|Home | About | Journals | Submit | Contact Us | Français|
A consistently identified risk factor for Alzheimer disease (AD) is family history of dementia, with maternal transmission significantly more frequent than paternal transmission. A history of maternal AD may be related to AD-like glucose consumption in cognitively healthy subjects. In this cross-sectional study, we tested whether cognitively healthy people with a family history of AD have less gray matter volume (GMV), an endophenotype for late-onset AD, than individuals with no family history, and whether decreases in GMV are different in subjects with a maternal family history.
As part of the Kansas University Brain Aging Project, 67 cognitively intact individuals with a maternal history of late-onset AD (FHm, n = 16), a paternal history of AD (FHp, n = 8), or no parental history of AD (FH−, n = 43), similar in age, gender, education, and Mini-Mental State Examination score, were scanned at 3 T. We used voxel-based morphometry to examine GMV differences between groups, controlling for age, gender, and apoE4.
Cognitively healthy individuals with a family history of late-onset AD had significantly decreased GMV in the precuneus, middle frontal, inferior frontal, and superior frontal gyri compared with FH− individuals.
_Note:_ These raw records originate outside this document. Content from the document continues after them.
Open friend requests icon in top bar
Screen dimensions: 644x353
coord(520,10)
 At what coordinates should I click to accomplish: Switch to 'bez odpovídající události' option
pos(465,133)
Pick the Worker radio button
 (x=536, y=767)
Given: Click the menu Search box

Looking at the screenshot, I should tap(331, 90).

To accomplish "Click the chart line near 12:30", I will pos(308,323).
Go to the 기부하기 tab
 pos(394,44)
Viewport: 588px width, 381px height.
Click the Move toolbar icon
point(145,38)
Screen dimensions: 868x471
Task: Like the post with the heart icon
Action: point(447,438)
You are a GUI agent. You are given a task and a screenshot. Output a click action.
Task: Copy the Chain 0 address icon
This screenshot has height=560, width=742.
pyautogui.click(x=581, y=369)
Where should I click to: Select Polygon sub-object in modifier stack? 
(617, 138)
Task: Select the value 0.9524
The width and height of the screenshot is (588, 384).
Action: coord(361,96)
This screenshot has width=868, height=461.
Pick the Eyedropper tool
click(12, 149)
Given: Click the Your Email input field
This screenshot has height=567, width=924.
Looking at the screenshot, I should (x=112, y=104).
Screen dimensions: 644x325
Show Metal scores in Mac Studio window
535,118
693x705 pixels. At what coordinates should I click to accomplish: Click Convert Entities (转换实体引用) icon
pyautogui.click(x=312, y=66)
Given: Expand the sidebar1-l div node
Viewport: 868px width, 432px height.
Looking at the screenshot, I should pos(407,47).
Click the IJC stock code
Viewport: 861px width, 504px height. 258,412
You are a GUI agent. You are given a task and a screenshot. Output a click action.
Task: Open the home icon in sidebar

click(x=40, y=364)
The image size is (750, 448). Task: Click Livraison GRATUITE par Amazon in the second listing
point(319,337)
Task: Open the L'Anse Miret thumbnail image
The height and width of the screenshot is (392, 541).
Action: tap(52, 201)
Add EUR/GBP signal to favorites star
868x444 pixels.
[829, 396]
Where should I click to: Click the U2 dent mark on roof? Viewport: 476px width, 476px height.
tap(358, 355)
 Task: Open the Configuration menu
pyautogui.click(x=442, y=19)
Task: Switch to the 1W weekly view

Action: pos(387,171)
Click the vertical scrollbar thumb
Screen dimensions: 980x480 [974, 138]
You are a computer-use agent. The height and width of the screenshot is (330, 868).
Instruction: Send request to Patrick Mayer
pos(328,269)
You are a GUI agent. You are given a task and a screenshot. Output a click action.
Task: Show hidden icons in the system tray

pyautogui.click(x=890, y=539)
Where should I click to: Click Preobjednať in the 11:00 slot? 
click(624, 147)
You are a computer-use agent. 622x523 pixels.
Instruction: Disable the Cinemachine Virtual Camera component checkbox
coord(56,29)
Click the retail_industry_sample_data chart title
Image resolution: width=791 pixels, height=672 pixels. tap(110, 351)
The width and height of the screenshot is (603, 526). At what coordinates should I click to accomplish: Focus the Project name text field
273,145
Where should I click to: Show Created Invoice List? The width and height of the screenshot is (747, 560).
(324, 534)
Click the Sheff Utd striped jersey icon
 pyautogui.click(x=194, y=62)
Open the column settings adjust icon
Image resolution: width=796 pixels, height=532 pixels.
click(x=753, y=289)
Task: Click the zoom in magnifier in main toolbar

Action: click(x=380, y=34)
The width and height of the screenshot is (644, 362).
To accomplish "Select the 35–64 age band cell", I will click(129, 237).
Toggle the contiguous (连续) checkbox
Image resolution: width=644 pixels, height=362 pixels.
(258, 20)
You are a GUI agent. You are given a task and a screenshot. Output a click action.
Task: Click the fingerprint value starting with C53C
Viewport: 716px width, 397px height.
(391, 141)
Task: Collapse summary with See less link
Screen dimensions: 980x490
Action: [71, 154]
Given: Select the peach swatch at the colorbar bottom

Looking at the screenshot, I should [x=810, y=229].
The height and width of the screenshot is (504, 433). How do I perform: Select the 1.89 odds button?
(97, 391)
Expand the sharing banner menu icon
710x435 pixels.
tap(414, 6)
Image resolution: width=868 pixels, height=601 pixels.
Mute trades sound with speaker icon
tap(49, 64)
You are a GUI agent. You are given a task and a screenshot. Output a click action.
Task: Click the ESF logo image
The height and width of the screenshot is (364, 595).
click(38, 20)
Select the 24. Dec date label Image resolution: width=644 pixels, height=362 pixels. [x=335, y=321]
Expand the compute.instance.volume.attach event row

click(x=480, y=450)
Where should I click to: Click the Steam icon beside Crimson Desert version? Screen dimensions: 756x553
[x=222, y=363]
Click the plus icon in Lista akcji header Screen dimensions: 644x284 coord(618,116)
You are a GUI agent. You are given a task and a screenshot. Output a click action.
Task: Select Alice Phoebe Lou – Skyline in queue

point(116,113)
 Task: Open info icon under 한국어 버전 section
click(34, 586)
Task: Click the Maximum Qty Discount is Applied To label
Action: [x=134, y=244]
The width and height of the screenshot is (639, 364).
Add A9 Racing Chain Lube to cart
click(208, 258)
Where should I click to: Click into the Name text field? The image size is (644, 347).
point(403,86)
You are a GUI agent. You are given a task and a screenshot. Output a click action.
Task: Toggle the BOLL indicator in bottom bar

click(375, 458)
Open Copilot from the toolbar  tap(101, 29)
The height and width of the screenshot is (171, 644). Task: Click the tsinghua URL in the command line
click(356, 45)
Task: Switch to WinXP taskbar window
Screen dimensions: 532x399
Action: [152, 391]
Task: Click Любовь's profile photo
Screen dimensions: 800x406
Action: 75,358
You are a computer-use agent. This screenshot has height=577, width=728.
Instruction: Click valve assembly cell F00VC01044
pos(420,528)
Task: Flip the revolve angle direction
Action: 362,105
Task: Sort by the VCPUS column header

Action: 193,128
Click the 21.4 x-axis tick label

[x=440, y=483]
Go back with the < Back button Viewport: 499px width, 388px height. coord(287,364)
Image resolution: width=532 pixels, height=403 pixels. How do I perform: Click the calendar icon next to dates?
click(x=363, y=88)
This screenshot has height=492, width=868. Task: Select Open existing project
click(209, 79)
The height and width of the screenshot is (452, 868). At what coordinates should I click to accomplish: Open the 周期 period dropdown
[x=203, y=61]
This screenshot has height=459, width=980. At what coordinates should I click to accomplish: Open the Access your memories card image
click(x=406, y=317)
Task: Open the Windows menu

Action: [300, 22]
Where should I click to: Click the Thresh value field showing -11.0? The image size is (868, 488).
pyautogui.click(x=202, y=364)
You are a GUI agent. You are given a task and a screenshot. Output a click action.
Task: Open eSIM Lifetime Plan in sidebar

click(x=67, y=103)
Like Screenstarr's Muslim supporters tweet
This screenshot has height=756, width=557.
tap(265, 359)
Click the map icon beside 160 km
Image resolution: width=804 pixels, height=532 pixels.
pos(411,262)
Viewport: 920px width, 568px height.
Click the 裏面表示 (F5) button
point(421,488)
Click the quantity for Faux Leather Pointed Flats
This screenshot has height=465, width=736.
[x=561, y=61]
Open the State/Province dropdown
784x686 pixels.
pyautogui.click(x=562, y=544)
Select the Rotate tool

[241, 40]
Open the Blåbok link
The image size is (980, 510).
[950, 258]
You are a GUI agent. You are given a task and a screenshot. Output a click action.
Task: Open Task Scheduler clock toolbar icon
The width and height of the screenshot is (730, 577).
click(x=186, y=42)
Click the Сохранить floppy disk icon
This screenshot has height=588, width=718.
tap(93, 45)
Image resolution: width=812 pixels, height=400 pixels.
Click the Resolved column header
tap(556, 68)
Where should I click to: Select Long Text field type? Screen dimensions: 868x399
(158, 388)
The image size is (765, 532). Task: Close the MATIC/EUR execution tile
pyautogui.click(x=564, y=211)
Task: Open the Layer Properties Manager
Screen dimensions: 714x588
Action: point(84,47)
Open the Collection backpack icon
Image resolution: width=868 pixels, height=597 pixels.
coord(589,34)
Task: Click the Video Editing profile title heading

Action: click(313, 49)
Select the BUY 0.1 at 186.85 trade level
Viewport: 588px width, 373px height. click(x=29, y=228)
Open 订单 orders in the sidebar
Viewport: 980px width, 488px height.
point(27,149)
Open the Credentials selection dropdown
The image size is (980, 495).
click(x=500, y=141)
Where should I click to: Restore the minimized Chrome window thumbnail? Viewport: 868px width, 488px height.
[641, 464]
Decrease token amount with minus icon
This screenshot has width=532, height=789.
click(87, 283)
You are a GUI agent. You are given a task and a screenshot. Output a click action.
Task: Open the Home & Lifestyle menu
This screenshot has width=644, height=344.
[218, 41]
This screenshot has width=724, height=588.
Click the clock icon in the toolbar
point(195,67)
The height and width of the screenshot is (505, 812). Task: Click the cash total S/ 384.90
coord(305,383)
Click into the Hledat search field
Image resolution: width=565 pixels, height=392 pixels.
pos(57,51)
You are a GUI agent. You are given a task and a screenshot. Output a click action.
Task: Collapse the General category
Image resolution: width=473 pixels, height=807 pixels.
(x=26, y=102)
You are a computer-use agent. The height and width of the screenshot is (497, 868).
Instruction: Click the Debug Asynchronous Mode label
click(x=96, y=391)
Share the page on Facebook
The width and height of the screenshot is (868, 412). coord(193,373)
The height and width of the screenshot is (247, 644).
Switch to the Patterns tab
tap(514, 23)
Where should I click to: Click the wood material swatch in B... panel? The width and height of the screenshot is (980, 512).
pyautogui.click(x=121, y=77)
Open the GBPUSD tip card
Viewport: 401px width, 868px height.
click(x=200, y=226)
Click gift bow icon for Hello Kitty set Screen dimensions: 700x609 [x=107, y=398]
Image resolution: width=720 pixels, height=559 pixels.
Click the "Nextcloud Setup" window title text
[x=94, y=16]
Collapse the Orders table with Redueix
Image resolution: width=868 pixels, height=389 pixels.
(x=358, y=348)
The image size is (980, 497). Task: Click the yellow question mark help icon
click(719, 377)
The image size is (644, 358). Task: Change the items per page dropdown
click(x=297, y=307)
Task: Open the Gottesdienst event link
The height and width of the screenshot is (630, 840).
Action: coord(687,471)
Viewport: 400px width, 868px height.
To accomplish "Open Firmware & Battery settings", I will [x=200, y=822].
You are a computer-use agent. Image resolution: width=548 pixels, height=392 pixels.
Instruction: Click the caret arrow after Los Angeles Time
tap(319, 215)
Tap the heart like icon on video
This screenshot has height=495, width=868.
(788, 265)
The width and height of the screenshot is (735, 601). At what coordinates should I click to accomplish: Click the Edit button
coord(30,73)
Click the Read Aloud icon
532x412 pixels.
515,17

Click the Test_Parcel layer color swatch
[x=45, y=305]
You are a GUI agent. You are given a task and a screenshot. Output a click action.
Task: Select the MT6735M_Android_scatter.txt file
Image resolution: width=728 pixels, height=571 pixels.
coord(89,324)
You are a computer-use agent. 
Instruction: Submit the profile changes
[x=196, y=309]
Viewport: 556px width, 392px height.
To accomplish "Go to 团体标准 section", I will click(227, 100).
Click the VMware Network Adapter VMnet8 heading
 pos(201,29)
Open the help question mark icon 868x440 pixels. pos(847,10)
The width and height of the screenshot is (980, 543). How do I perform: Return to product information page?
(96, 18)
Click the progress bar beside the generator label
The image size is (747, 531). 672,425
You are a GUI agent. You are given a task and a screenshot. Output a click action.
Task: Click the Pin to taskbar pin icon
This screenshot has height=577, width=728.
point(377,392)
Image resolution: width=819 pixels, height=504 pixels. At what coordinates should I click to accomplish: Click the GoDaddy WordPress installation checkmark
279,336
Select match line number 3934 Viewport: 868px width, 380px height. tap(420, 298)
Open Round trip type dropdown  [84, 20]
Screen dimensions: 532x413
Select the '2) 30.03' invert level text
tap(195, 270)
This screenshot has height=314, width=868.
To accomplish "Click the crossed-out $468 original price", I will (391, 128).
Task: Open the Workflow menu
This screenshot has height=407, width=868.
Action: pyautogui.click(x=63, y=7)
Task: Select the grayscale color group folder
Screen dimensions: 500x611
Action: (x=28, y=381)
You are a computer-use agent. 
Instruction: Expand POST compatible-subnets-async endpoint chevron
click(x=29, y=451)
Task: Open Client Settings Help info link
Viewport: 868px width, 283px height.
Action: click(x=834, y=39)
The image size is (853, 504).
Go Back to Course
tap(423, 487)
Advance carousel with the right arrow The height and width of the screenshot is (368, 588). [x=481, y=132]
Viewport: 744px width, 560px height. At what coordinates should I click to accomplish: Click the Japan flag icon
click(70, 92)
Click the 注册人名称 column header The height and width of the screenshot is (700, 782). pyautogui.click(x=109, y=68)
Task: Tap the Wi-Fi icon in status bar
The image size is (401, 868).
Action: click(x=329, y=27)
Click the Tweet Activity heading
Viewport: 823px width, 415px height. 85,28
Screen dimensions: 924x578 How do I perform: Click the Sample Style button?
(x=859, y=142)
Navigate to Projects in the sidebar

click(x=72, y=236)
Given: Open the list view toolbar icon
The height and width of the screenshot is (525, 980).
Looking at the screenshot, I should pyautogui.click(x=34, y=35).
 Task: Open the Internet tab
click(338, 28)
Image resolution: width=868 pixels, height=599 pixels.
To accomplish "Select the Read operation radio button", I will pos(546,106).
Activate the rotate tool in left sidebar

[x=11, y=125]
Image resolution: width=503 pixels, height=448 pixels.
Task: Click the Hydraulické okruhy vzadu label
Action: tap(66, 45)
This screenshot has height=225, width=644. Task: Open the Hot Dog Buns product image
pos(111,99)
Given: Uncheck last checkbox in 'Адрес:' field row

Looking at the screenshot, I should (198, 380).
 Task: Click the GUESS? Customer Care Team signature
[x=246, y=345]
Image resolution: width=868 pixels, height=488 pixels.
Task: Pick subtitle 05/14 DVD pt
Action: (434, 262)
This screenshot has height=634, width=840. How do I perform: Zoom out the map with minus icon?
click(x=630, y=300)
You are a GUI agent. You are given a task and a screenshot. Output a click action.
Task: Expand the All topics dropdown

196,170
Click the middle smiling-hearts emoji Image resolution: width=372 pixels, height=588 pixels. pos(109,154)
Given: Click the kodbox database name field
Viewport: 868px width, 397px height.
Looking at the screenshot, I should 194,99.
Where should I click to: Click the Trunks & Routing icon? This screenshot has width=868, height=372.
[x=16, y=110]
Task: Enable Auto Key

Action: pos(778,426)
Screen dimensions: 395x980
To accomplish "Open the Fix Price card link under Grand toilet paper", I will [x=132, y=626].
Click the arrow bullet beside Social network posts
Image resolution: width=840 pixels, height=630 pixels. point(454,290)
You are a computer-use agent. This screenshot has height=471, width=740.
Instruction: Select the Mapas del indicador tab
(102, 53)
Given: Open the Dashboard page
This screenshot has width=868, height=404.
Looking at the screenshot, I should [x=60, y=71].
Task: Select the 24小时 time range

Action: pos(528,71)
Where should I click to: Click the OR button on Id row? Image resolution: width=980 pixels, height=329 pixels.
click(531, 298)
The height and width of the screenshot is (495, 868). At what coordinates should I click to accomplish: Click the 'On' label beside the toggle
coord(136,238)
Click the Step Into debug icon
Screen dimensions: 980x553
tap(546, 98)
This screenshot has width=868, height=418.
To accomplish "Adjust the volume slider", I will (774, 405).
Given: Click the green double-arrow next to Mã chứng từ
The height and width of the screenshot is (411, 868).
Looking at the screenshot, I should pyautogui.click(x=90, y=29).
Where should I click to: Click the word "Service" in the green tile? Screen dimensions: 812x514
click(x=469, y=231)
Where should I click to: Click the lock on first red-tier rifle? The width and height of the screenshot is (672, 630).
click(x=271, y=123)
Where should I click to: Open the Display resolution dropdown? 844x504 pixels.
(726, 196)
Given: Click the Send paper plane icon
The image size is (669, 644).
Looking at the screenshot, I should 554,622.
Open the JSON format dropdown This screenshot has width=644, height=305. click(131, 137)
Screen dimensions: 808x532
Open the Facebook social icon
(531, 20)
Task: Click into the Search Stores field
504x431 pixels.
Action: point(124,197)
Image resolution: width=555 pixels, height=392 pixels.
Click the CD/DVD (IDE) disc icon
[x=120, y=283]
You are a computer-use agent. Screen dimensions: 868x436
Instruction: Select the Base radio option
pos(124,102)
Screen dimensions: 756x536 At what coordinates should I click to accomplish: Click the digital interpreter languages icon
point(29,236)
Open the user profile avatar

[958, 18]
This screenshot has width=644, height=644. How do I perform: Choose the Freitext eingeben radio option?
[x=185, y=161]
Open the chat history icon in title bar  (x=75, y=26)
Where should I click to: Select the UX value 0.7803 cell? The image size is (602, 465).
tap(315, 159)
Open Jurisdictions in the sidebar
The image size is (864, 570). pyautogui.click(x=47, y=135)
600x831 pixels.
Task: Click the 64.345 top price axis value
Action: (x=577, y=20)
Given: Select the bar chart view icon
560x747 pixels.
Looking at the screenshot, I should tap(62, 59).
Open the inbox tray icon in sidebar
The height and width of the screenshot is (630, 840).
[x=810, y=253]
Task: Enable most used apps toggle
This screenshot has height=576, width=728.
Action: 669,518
FHm subjects had significantly smaller inferior frontal, middle frontal, precuneus, and lingual gyri compared with FH− and FHp subjects.
Overall, maternal family history of Alzheimer disease (AD) in cognitively normal individuals is associated with lower gray matter volume in AD-vulnerable brain regions. These data complement and extend reports of cerebral metabolic differences in subjects with a maternal family history.
Alzheimer disease (AD) is the most common neurodegenerative disease. Complex genetic and environmental mechanisms contribute to late-onset AD.1,2 One consistently identified risk factor for AD is family history of dementia.3 Normal individuals with a first-degree relative with AD are at a 4- to 10-fold higher risk of developing AD compared with individuals with no family history.4 Moreover, maternal transmission of AD is significantly more frequent than paternal transmission.5 However, it is still unknown how familial transmission of AD might act biologically to increase risk of late-onset AD.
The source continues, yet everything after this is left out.